Sigi et Sonni, couple un rien précieux, quittent la ville pour s’installer dans une banlieue calme et verdoyante. Inconscience ou erreur tactique, dans la maison voisine habitent Friedo, le frère de Sigi, et Frieda avec leur très nombreux enfants. Seule une haie sépare leurs jardins. Entre la courtoisie dédaigneuse des premiers et la naïveté envahissante des seconds, monte peu à peu une mayonnaise au goût… relevé.
Le dévouement débordant de Frieda, fraîchement inscrite à l’université populaire aux cours intensifs sur le III e Reich, n’a d’égal que son abnégation et sa volonté farouche de rendre service et combler de cadeaux ces parents venus de la ville. De son côté, voulant prendre sous son aile protectrice son petit frère et lui éviter les déboires d’un voisinage potentiellement hostile, Friedo assène les recommandations les plus saugrenues avec une énergie électrisante. Sonni, hautaine et inconsciemment méprisante, soupire, transpire, suffoque, puis, optant pour un chemin sans retour possible, craque puis attaque. Frieda, dont la gentillesse naturelle atteint ses limites, riposte. Quant aux deux frères, déroutés par leurs femmes se muant peu à peu en guerrières, ils se réfugient habilement dans le jargon protecteur de leur dialogue de sourds, puis rejoignent la queue basse les camps de leurs moitiés respectives. Les sacs de sable s’empilent, les coups bas se multiplient, la paisible campagne devient rapidement un terrain de jeu miné…

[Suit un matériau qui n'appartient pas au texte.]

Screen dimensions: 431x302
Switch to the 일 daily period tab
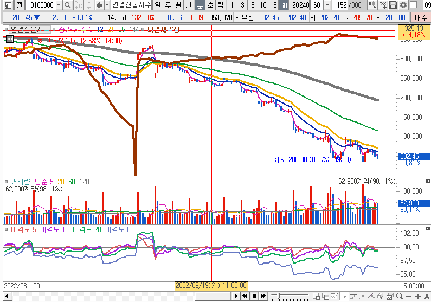click(x=157, y=5)
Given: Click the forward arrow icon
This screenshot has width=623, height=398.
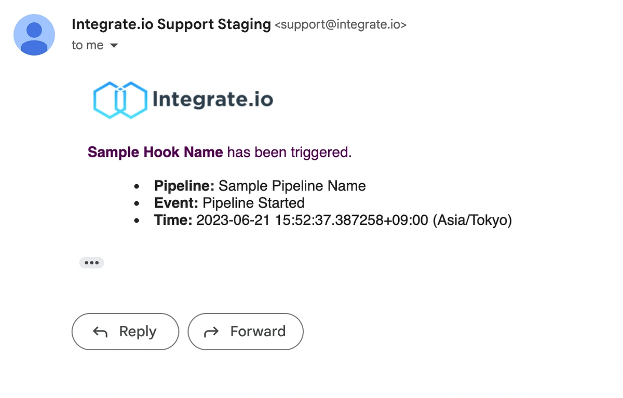Looking at the screenshot, I should pyautogui.click(x=211, y=332).
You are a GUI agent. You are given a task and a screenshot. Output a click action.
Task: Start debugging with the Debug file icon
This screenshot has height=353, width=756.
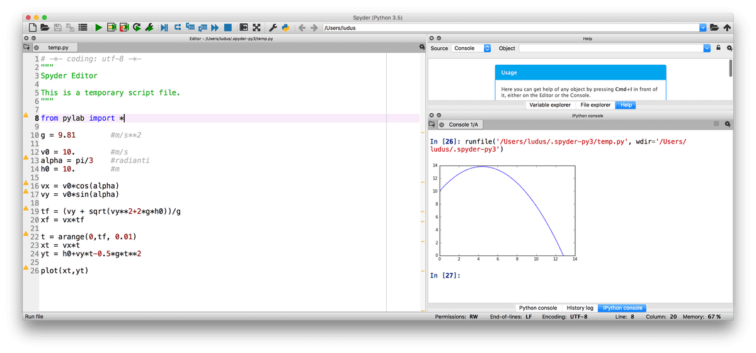[x=164, y=28]

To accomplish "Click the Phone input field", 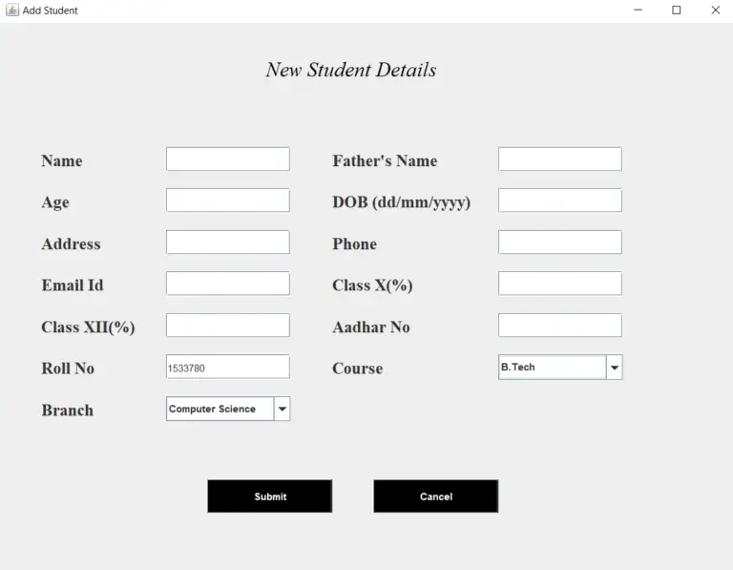I will click(x=559, y=243).
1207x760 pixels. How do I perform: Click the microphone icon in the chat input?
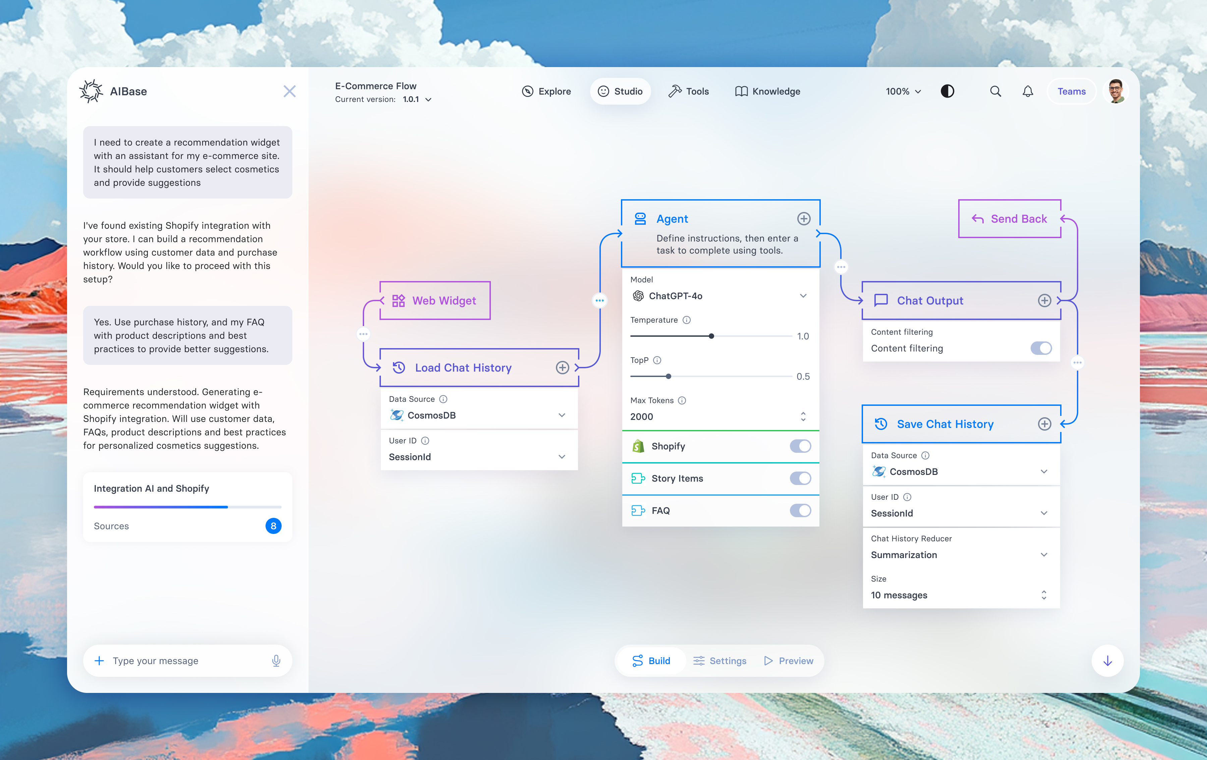point(276,661)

Comédie de boulevard est le sous-titre que Daniel Call donne aux Jardins de l’horreur, qu’il écrit au lendemain de la chute du Mur de Berlin et qu’il dédie joyeusement à « tous les idiots ordinaires de ce monde qui ne savent pas mieux occuper leur temps qu’en se tapant dessus ». Toute ressemblance avec nos parents, amis, voisins de palier, collègues de bureau, gouvernements, pays, etc., étant tout à fait fortuite…
« L’inconscient est un bon spectacle ; ou plus exactement, le spectacle de l’inconscience est le commencement de la conscience. » Roland Barthes
D’où vient cette tendance à s’imposer à l’autre, à le phagocyter par l’amour, à l’éliminer par la haine, à l’annihiler par le mépris ? N’est-elle pas le fruit de l’échec du langage ? N’est-elle pas le résultat de l’aliénation d’un homme cantonné, cramponné, bon gré mal gré, à des clichés, bribes d’identité ?
Les Jardins de l’horreur décline sous un ton plus comique et léger certaines interrogations posées dans Conviction intime de Rémi De Vos, première création de la C ie de la Caverne. La pièce prolonge notre recherche de ce qui fonde l’humain et la violence de ses sociétés. Toujours avec cet humour noir qui nous distancie et nous sauve.
Dans ce jardin éminemment individualiste, tout commence avec des êtres humains qui se rencontrent, et culmine avec des classes socio-culturelles qui s’opposent. Les déboires familiaux ont toujours nourri tant les tribunaux que la littérature. Sauf que dans Les Jardins de l’horreur, les deux branches de la famille Esser (dont le nom signifie goulu, mangeur) usent et abusent d’une langue de bois qui trace sans cesse des frontières et, impitoyablement, stigmatise l’Autre en le plaçant sommairement sous une étiquette sociale. L’installation du conflit et de la cruauté n’est qu’une question de temps.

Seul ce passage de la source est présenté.